By Aduragbemi Omiyale

Interest in Netflix stocks went up by 131 per cent, with signing-up to the streaming platform increasing by 166 per cent after sweeping 15 nominations across numerous categories at the Academy Awards nomination announcement.

On January 24, 2023, Oscar nominations were released, and an analysis of Google search data by AskGamblers showed that Netflix sign-up exploded over to double the average search volume in one day, an unprecedented increase in movie fans looking to stream some of the most popular titles.

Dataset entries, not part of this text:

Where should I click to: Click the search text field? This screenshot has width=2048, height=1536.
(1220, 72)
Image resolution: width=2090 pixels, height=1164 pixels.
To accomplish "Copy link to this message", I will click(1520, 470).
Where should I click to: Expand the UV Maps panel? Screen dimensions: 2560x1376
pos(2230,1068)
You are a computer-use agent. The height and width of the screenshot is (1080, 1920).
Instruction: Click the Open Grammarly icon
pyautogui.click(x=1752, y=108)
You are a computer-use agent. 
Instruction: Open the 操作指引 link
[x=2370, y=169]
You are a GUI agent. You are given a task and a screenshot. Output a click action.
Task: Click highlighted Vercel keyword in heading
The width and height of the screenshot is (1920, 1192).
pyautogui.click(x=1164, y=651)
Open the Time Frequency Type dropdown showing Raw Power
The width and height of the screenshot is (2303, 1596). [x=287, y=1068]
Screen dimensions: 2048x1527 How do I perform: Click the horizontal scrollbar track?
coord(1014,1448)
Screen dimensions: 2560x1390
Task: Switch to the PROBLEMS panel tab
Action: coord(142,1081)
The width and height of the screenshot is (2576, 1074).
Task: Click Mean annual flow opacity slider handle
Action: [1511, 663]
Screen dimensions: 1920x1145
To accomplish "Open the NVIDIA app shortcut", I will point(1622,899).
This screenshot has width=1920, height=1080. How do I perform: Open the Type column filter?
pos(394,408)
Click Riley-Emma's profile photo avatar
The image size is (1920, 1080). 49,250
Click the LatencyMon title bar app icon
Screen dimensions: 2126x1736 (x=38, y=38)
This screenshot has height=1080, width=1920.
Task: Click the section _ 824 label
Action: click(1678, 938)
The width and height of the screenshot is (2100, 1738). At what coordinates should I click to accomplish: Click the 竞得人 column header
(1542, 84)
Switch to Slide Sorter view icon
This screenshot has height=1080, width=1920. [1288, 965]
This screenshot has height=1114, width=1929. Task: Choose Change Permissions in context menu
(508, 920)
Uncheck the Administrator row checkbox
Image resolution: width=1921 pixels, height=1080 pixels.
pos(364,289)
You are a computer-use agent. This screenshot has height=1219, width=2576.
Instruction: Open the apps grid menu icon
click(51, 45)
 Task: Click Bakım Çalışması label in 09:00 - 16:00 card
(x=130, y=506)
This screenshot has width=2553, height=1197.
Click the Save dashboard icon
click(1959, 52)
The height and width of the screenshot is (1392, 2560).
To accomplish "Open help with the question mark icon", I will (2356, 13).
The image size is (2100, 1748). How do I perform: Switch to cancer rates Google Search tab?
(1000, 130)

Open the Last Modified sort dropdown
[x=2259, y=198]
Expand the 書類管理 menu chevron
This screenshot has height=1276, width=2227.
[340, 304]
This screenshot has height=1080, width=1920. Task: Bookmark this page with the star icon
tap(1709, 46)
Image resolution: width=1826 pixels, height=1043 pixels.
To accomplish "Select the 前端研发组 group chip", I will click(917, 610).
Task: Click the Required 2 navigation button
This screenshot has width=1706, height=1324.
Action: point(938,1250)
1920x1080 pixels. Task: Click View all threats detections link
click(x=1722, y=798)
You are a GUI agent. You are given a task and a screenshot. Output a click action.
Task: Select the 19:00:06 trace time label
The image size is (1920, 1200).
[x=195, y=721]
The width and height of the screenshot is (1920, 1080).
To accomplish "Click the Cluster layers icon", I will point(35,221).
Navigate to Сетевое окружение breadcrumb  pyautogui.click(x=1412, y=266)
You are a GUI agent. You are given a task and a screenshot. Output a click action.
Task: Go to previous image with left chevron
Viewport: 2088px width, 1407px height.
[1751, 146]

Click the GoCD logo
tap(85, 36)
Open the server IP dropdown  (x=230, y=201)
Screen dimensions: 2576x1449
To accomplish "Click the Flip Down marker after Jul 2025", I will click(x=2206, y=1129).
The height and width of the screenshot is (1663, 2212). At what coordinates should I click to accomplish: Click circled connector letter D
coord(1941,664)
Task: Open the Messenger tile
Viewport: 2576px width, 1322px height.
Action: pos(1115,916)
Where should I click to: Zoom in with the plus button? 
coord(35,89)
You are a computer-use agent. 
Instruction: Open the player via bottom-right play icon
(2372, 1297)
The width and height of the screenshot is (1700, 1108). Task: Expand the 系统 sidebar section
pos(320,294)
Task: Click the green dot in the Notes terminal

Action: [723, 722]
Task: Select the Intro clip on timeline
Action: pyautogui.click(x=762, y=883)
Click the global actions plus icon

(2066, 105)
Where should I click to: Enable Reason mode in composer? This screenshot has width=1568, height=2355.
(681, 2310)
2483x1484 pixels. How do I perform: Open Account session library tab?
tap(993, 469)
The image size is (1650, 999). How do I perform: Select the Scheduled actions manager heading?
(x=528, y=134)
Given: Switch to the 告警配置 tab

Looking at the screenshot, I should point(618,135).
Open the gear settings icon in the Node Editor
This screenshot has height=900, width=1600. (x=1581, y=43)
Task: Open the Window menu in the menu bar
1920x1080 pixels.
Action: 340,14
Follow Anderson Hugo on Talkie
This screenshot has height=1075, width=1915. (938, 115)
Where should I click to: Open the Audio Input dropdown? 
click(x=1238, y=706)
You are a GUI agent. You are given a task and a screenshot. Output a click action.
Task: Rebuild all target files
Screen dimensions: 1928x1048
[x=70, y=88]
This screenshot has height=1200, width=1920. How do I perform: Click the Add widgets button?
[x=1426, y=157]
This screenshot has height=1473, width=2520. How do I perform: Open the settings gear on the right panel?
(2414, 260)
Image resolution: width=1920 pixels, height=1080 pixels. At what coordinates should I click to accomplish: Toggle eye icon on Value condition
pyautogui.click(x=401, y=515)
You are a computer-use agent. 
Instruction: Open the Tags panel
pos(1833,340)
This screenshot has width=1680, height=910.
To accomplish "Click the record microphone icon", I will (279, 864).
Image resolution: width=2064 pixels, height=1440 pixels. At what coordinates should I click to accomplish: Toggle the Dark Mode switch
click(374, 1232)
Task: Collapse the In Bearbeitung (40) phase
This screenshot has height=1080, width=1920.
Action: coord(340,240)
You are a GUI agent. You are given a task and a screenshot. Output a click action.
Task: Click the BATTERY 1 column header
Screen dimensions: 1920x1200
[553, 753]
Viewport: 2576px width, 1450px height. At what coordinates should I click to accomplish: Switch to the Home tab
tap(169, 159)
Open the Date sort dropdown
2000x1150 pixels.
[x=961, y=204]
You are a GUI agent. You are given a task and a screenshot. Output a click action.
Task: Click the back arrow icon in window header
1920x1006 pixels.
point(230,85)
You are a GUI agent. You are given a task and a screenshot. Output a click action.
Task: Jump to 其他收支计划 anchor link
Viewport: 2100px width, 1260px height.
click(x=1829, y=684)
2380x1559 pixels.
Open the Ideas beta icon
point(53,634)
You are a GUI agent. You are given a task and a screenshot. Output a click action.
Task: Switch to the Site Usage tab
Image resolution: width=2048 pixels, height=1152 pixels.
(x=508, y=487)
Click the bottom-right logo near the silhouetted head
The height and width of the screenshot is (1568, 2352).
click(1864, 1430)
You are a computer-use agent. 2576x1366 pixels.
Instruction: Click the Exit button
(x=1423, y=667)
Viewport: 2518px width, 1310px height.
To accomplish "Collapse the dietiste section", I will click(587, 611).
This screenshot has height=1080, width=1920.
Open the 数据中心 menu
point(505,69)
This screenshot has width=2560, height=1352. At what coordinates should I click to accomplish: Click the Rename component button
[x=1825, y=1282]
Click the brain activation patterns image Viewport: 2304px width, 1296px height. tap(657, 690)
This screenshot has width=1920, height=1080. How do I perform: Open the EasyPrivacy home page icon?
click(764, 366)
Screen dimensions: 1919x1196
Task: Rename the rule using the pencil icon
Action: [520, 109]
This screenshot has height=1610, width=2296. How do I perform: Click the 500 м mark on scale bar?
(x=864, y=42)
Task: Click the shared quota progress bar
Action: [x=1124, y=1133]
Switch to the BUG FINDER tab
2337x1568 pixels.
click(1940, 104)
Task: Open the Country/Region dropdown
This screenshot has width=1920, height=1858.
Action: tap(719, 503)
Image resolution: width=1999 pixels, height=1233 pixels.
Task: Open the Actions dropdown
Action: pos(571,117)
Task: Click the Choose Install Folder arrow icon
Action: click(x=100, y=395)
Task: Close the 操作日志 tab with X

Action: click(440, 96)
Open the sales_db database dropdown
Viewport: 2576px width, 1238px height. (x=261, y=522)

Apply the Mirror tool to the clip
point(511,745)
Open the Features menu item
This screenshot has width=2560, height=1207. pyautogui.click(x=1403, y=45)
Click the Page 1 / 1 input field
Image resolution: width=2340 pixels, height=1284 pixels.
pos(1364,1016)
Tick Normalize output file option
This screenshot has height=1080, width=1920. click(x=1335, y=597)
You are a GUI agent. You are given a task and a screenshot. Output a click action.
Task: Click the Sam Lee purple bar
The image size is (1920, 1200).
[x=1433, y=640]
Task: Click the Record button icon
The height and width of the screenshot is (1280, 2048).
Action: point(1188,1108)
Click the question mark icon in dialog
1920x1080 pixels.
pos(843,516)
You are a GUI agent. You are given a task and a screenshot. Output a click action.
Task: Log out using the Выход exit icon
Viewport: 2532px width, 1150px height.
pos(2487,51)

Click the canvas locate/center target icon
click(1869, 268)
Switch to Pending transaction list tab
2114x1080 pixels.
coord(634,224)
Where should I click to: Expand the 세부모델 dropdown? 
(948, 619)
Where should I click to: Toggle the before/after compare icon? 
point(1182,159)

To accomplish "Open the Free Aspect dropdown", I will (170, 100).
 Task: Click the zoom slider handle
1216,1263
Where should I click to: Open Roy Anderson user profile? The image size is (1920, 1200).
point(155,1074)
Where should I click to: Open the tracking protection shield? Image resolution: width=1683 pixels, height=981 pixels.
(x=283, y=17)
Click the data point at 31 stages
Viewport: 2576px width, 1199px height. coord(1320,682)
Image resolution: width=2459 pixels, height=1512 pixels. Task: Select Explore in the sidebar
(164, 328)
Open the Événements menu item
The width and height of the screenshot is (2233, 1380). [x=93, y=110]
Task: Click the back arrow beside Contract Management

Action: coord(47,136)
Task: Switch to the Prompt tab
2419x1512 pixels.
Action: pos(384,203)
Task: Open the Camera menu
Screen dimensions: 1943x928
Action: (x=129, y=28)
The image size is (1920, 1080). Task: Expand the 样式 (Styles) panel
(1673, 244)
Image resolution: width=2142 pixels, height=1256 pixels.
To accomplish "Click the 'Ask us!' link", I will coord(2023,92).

Netflix’s most nominated film is All Quiet on the Western Front, a German film set during World War I. The film was nominated nine times in categories such as Best Picture and Best Cinematography. Other feature-length titles from Netflix, such as Blonde, Guillermo Del Toro’s Pinocchio and The Sea Beast, also gained nominations, as well as two documentary short films.

“The Academy Awards are the pinnacle of the awards season, with many filmmakers and studios hoping for recognition from the Academy in this latest nomination announcement.

“With 15 nominations given to films produced by Netflix, it will be interesting to see if these searches translate into sign-ups to the platform and if Netflix will receive even more new customers if they win big during the ceremony in March,” a spokesperson for AskGamblers commented on the findings.